Lewis, the civil rights icon who has served in the U.S. House for more than 30 years, became emotional upon seeing the pictures commemorating his work, Hardy said. He signed all of the photos featuring him when he was in town for the 2014 One Book, One Community event.
Various pamphlets from past Commission luncheons are on display, as well as a program from the 1963 March on Washington, where King delivered his famous "I Have a Dream" speech.
The Holiday Commission, in existence since 1981, established the Lansing region as a pioneer in recognizing King's birthday as a holiday.
A 1987 proclamation from then-Lansing Mayor Terry McKane, on display at the exhibit, details the city's decision to celebrate Martin Luther King Jr. Day as a formal holiday "for the sixth year in succession."
East Lansing established King's birthday as a holiday in 1982 — the same time as Lansing, Hardy said. It was first celebrated as a federal holiday a year prior to that document in 1986.
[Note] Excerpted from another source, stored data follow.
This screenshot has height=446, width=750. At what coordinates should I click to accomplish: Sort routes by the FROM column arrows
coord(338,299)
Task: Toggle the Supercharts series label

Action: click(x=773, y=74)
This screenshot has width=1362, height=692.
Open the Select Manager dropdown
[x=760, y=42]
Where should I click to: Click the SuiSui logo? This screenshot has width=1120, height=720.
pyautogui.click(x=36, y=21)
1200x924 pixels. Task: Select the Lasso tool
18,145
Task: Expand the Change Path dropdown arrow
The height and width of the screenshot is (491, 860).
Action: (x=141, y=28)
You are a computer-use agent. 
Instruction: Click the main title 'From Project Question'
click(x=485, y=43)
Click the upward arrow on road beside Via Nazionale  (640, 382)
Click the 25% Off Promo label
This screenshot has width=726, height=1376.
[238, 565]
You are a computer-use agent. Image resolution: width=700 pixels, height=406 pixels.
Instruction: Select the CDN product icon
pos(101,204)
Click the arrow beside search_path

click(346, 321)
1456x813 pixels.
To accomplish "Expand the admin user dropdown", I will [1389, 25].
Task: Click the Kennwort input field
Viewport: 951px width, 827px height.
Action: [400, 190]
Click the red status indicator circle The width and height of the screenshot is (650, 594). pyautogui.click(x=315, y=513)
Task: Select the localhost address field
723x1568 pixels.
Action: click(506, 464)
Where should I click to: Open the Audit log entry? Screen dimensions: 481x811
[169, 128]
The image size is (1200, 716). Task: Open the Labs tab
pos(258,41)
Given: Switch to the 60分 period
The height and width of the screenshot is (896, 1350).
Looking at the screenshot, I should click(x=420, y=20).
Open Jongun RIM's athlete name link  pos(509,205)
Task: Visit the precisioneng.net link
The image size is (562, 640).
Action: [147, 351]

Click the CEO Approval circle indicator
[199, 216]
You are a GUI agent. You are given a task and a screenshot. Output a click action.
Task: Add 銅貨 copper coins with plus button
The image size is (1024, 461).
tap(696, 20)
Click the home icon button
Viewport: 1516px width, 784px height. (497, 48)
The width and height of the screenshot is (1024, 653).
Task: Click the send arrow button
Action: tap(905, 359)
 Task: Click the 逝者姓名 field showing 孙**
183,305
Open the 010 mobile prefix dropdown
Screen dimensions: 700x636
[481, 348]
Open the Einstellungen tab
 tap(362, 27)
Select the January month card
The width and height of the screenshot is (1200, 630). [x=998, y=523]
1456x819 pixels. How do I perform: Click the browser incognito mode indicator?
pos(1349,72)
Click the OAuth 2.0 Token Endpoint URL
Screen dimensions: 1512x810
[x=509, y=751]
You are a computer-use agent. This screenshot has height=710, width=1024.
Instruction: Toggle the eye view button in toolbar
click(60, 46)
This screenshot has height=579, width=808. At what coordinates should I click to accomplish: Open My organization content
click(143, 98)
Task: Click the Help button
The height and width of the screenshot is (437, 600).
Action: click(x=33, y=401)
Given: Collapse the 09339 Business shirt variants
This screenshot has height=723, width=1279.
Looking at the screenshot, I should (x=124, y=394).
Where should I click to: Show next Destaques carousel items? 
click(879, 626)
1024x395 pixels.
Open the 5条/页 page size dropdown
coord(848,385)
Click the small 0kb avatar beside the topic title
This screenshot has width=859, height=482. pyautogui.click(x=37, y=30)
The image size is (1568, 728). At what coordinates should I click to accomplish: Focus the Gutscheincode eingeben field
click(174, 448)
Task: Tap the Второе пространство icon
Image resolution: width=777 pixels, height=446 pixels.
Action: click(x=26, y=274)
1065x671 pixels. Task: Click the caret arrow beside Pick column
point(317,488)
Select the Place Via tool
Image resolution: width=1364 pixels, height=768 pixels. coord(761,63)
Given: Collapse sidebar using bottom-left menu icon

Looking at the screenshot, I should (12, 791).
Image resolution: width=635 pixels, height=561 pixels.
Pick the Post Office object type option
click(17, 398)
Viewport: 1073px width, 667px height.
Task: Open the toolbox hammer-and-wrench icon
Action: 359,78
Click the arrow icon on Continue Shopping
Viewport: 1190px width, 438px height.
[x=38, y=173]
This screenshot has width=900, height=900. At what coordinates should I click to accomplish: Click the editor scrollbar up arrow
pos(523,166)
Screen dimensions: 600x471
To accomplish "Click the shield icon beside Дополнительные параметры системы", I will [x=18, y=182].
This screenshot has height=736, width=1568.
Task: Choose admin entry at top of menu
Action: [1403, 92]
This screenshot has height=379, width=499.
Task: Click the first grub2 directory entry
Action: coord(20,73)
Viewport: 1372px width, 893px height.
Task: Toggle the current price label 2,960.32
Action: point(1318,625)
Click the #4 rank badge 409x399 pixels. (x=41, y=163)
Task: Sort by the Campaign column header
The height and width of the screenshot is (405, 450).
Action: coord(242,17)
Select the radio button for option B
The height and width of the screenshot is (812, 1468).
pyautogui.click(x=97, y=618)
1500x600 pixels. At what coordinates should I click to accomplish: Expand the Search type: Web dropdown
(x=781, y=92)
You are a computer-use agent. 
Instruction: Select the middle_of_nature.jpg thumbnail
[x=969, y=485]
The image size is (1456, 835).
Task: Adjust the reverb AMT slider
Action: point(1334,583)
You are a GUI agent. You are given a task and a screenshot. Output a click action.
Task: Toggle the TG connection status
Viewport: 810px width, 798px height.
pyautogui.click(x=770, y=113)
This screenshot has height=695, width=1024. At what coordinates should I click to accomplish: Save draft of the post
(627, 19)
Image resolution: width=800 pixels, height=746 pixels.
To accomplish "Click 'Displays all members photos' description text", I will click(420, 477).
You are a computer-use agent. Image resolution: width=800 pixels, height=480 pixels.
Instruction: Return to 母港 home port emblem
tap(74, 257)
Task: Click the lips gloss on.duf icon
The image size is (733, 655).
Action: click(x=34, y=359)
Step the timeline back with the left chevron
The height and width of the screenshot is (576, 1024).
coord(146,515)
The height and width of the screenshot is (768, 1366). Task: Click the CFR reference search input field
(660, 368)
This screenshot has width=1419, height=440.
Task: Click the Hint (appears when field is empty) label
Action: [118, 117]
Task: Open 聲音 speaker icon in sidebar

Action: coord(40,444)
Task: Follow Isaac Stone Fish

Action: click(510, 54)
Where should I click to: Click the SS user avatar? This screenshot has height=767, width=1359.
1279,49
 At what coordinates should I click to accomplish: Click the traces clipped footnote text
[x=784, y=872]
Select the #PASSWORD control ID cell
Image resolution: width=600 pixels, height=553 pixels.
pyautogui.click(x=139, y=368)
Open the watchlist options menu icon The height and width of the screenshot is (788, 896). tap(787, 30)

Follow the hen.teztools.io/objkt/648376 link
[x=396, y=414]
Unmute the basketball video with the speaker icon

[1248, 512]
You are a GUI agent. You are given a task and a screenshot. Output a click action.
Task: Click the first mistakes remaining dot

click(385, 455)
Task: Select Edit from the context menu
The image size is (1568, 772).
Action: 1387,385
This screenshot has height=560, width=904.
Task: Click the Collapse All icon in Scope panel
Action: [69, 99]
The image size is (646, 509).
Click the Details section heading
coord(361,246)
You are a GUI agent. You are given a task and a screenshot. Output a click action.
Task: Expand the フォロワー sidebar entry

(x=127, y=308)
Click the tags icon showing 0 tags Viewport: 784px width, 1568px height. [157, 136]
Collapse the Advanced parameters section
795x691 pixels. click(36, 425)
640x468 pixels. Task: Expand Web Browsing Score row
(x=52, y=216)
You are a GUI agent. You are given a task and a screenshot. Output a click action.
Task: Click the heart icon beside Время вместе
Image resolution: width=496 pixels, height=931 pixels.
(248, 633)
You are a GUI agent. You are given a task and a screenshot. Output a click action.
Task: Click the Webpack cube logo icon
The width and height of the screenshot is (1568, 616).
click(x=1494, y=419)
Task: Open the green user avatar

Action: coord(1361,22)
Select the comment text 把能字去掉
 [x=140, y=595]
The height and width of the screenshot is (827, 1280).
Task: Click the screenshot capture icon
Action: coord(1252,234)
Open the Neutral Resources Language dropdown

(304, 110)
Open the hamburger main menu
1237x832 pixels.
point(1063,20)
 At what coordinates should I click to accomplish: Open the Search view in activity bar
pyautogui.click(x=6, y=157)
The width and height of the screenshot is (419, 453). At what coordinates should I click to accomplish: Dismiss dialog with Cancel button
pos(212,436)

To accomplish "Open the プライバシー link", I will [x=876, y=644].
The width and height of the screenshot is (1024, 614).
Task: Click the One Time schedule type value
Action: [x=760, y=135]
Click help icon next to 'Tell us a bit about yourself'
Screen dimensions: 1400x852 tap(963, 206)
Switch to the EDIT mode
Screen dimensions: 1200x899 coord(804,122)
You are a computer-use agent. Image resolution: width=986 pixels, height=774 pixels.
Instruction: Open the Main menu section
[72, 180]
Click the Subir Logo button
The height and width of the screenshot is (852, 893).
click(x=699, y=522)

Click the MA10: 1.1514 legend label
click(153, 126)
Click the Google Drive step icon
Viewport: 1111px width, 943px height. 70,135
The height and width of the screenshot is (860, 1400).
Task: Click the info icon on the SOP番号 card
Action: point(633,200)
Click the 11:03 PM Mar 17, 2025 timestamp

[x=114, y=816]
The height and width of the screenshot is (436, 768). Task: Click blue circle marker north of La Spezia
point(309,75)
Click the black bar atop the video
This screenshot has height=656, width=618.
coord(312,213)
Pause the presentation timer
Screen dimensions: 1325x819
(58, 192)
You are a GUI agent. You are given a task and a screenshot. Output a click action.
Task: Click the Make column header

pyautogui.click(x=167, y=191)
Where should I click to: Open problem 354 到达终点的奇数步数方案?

Hardy said it's important to commemorate King, as although it's been 50 years since King's death, many of the issues he fought for have yet to be resolved.
"There's still work for us to be done for us to reach Dr. King's beloved community," Hardy said. "We have to be aware that there are new challenges to our civil liberties."
Along with the exhibit, the Commission will also hold a bell-ringing program on April 4 at 5:45 p.m. on the steps of the Capitol in downtown Lansing. When the clock hits 6:01 p.m., it will chime 39 times for each year of King's life, marking exactly 50 years since he was shot.
Hardy said other events planned to commemorate King's life and assassination include:
- A march on MSU's campus on April 4
- A bell-ringing on campus on April 9, the day of King's funeral
- A celebration at the Hannah Center on April 11 to commemorate the 50th anniversary of the passage of the 1968 Civil Rights Act
This is not the first East Lansing event surrounding the 50th anniversary of King's death. On Jan. 15, community members gathered at the Union and braved snowy conditions for a march to Beaumont Tower to celebrate King's birthday.